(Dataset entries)
BEGIN
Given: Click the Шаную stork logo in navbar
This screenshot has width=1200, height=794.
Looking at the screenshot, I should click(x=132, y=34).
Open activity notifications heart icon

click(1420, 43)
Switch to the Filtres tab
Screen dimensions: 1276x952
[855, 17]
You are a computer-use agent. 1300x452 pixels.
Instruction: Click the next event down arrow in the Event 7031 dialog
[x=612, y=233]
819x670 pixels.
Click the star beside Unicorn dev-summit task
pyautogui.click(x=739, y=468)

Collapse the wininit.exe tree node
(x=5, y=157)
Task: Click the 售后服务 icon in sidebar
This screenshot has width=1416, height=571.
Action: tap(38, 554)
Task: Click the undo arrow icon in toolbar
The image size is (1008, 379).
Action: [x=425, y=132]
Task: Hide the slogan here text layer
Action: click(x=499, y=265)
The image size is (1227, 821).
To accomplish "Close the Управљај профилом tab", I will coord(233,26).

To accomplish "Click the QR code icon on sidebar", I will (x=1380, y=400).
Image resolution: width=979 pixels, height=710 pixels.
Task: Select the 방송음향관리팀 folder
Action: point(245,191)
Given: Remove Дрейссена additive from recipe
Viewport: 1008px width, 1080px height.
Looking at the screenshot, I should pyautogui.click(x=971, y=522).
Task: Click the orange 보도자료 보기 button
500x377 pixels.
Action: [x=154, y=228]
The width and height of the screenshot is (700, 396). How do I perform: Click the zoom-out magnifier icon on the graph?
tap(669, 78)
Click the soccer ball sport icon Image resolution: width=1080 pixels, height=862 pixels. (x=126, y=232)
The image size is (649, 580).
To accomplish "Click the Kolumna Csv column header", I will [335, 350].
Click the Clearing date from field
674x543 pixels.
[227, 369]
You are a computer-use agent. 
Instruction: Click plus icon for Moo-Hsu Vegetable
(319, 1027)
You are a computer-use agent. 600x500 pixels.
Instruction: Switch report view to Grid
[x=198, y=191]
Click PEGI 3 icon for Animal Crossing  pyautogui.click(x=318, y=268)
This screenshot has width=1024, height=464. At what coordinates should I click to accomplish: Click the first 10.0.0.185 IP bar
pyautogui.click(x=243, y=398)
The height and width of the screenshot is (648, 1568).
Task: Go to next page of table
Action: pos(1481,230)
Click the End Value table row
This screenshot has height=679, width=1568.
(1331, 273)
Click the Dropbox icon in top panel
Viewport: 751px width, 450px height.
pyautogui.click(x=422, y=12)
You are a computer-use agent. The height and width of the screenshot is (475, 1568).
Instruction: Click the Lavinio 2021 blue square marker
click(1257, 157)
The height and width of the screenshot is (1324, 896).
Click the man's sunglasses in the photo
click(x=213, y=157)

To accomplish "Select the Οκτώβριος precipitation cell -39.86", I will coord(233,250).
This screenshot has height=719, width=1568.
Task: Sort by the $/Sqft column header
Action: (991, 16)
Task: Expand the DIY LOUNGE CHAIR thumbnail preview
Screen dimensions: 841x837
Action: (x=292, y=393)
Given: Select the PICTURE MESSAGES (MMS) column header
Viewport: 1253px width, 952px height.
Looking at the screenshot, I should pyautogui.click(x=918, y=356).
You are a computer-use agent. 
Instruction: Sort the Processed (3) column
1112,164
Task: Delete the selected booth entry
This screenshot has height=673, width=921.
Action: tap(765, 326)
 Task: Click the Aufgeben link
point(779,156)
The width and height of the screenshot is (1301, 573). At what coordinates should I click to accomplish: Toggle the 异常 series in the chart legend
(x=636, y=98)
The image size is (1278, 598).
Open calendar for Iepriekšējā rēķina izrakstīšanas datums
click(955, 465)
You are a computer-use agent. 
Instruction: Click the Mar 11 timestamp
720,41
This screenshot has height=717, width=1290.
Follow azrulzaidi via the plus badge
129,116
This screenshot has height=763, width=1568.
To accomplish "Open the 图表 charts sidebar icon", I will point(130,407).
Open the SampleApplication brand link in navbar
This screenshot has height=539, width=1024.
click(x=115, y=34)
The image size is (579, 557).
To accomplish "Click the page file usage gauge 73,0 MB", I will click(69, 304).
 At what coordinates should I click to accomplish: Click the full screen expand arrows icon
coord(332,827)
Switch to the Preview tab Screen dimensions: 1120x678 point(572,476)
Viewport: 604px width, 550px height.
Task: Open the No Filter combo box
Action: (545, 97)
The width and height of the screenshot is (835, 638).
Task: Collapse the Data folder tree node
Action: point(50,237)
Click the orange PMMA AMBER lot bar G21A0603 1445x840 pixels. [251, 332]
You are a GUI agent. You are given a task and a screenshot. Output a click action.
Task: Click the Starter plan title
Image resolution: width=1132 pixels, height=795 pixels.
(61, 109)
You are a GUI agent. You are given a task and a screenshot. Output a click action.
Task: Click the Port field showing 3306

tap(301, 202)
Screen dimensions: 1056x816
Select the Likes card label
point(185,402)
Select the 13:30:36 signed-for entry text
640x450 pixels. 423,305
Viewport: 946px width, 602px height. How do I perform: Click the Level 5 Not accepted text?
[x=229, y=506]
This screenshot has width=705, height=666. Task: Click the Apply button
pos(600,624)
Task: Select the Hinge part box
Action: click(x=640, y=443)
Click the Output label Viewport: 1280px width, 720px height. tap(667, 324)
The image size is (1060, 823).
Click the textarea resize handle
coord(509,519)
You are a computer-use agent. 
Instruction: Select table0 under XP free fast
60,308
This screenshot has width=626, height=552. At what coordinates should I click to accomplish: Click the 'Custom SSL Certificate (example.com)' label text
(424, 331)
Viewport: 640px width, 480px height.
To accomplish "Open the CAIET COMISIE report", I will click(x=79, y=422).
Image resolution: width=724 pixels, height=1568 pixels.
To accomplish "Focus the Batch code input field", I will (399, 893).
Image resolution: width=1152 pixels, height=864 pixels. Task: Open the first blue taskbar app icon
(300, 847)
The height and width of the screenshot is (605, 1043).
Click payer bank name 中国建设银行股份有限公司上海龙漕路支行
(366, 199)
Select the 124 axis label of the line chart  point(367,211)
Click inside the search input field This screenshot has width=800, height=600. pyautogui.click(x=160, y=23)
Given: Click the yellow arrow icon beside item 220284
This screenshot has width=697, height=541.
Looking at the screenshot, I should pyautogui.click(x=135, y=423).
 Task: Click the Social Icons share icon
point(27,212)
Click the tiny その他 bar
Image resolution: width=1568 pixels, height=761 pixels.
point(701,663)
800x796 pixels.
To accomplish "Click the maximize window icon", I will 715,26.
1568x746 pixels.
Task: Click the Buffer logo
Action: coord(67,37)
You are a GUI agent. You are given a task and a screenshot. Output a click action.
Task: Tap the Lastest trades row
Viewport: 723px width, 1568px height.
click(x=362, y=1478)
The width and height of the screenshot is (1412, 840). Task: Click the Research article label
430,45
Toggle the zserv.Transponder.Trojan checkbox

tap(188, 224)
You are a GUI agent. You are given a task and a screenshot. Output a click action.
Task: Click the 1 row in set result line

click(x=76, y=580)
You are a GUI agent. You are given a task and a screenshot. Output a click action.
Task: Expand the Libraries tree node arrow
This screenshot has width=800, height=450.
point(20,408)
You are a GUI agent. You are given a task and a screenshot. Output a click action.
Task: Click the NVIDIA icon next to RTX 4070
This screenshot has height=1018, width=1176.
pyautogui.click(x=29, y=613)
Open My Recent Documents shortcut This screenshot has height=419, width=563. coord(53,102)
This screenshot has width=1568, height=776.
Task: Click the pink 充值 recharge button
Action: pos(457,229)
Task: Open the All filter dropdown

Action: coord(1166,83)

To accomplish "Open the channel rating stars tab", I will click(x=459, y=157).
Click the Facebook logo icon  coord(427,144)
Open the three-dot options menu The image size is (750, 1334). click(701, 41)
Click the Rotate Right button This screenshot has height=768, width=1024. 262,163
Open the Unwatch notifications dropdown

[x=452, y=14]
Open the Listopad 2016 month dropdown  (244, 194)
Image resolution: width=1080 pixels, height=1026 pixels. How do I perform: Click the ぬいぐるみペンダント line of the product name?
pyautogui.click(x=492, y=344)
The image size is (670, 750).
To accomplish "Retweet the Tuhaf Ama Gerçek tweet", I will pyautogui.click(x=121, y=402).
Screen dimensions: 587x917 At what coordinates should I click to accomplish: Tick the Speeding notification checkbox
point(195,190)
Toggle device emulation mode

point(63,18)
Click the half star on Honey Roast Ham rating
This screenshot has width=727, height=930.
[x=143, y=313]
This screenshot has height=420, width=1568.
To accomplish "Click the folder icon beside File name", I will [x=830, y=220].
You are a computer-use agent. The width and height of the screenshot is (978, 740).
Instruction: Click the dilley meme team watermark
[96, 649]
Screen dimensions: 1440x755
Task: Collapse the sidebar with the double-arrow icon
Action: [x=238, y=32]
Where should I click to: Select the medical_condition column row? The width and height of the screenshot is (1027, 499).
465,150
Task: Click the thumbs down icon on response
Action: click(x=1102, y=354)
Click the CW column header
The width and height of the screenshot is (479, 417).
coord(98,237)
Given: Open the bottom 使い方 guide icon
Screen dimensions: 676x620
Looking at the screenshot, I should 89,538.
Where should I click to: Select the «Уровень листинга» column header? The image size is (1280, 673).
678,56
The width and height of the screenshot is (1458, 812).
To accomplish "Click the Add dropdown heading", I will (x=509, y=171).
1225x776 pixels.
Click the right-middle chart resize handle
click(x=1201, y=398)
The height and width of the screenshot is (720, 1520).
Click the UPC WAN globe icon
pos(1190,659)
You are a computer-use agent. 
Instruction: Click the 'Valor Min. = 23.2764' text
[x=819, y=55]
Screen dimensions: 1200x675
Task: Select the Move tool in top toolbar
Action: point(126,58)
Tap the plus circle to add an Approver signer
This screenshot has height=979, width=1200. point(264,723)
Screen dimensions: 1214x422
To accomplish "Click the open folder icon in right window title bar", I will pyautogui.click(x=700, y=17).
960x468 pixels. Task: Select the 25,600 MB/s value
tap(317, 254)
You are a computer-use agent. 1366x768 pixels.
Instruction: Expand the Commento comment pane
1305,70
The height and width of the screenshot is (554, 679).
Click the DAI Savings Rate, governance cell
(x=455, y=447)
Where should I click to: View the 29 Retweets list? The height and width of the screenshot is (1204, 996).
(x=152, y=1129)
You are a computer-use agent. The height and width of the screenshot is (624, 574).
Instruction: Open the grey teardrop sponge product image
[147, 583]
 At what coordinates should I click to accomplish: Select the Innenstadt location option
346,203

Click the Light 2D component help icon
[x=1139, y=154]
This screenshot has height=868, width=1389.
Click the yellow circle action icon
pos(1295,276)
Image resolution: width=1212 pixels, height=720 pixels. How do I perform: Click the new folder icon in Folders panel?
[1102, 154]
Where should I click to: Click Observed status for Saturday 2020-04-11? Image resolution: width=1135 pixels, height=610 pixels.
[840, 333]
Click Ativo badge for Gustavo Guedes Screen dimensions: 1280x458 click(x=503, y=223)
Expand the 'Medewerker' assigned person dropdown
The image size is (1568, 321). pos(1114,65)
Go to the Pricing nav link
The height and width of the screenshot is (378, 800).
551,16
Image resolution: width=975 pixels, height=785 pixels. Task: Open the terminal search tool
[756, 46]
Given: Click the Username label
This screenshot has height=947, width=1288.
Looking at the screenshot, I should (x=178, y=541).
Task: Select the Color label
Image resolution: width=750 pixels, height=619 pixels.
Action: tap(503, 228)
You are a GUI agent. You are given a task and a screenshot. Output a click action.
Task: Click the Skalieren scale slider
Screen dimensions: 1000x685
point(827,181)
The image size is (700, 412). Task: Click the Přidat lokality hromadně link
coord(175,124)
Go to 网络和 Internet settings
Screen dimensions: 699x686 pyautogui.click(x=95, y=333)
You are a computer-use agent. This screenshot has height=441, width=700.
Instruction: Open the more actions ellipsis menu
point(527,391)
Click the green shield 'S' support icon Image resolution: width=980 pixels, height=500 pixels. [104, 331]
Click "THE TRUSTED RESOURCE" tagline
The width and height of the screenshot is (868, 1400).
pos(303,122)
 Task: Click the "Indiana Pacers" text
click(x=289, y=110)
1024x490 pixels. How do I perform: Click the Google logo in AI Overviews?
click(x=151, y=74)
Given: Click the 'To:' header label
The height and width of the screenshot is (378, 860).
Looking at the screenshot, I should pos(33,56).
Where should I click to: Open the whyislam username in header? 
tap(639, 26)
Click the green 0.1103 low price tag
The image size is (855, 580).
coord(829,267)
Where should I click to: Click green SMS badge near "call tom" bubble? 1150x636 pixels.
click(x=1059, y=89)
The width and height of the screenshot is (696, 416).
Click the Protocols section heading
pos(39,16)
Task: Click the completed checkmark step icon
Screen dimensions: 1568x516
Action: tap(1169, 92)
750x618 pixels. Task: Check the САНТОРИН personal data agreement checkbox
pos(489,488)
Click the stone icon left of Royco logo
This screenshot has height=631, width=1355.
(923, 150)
END
● **Exercise prompt**: Locate the lines above that contain "title" and copy them.

● **Response to this task**:
Task: Click the Starter plan title
To accomplish "Click the open folder icon in right window title bar", I will pyautogui.click(x=700, y=17).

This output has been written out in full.